No matter what disaster or environmental changes are presented to sticklebacks, the species appears to persist, despite changing water quality and environments. Their ability to adjust to freshwater goes beyond merely surviving and shifts toward making their freshwater homes a hospitable and favorable environment.
Beyond the species’ ability to survive, there are more specific variances found in freshwater sticklebacks that are not found in their marine counterparts, at least not yet. Scientists at the University of British Columbia in Canada, looking at differences between marine and freshwater species of the fish, have found that sticklebacks in freshwater only needed about 10,000 years to develop the eyes needed to thrive in inland waterways.
Comparing marine and freshwater sticklebacks’ light sensitivity revealed that the species react to light wavelengths differently. Marine sticklebacks were found to be more sensitive to ultraviolet and blue light. In contrast, those living in freshwater were found to be more sensitive to the wavelengths of light typical for their environments — greens and oranges.
Sticklebacks switched to living in freshwater only about 12,000 years ago, about the time the last ice age ended. As a result, scientists were able to pinpoint the remarkable pace at which the fish have been able to change their eyes. All they needed to do was alter the expression of one of their genes that handles light sensitivity.
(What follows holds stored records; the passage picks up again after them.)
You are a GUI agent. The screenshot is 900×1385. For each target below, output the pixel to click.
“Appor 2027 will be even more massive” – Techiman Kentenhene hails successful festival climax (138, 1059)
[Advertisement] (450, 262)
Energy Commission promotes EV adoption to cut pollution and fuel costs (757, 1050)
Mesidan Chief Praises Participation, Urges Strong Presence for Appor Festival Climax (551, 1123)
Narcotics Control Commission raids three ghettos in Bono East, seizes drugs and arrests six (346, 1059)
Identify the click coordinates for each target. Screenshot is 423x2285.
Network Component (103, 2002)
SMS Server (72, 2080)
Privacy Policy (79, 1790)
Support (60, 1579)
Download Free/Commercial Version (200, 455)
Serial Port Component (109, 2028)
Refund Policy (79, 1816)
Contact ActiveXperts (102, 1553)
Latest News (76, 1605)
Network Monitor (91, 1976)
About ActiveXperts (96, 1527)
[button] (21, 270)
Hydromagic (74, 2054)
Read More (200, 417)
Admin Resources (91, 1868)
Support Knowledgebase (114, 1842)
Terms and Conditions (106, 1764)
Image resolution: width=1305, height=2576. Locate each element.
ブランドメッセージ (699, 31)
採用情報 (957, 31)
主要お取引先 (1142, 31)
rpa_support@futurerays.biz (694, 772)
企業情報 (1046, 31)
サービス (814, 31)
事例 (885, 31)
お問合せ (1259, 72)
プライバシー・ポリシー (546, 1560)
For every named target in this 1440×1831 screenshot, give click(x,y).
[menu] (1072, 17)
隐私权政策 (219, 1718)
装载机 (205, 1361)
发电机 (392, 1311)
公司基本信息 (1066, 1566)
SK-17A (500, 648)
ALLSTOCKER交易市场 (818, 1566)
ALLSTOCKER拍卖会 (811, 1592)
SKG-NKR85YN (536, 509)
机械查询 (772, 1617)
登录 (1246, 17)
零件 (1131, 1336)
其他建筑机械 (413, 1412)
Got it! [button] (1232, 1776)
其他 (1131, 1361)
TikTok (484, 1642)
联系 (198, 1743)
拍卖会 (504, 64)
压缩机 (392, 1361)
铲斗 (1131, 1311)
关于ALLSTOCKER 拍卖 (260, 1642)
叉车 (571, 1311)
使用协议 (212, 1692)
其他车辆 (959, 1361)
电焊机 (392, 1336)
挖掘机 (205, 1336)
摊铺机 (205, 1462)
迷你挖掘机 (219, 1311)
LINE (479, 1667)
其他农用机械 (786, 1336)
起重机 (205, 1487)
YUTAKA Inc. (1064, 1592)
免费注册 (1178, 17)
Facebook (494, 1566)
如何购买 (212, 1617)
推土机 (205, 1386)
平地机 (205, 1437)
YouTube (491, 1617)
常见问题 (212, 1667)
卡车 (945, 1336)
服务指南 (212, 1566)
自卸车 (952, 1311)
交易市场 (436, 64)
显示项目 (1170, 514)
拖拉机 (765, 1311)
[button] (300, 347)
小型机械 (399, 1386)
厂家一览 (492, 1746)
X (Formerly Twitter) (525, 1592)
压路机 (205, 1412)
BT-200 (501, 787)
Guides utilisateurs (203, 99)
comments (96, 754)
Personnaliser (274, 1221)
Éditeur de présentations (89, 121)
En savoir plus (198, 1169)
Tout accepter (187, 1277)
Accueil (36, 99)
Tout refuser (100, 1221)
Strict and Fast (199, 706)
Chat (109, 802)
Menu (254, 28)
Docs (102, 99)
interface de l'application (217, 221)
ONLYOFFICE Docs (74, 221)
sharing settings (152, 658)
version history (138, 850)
The way sticklebacks see color is important for habitat suitability and mate selection, according to University of British Columbia scientists. From that, they guess that changes to the way sticklebacks express their visual genes have probably influenced the creation of new species.
Essentially, the fish adapted by altering the expression of their opsin genes, which encode the light-sensitive receptors on retinal rod and cone cells. Researchers involved in the discovery have noted just how fast the switch came in terms of evolution. What is more typical, they say, is to see changes occur over millions of years, not thousands.
But in addition to that, scientists also found that freshwater stickleback fish included in the study actually continued to adapt their vision further to best suit the lakes they were living in. Because of that finding, investigators guess that sticklebacks may actually be able to change their vision gene expression much faster than 10,000 years.
And researchers were on the right track with that idea. Michael Bell, a researcher from UC Berkley, planted marine sticklebacks in freshwater lakes in Alaska, hoping to observe how the fish adjusts to life in freshwater. Like salmon, sticklebacks travel upstream to freshwater lakes to spawn. Unfortunately, after spawning, many sticklebacks find themselves trapped in these freshwater lakes, though the species seems to have no trouble adjusting to the new environment.
Bell conducted his own experiment, intentionally planting oceanic sticklebacks in three Alaskan lakes in 2009, 2011, and 2019. The shift to freshwater is surprisingly fast and easy for sticklebacks. In a press release, UC Berkley shares that Bell’s work provides “scientists a unique opportunity to actually observe vertebrate adaptation in nature.”
According to Bell, the changes and shifts toward freshwater compatibility were evident within the first few decades of research–much faster than Darwin and previous research had proposed.
The key to fast evolutionary changes in sticklebacks are specific genetic variances that occur in low frequencies in marine populations. When placed in freshwater, the genetic build for freshwater already exists–it’s simply a matter of already being designed for survival in the environment, even if not the dominant presentation. Instead, as the generations of sticklebacks are born, natural selection favors these low-frequency DNA sequences leading the population to thrive in freshwater.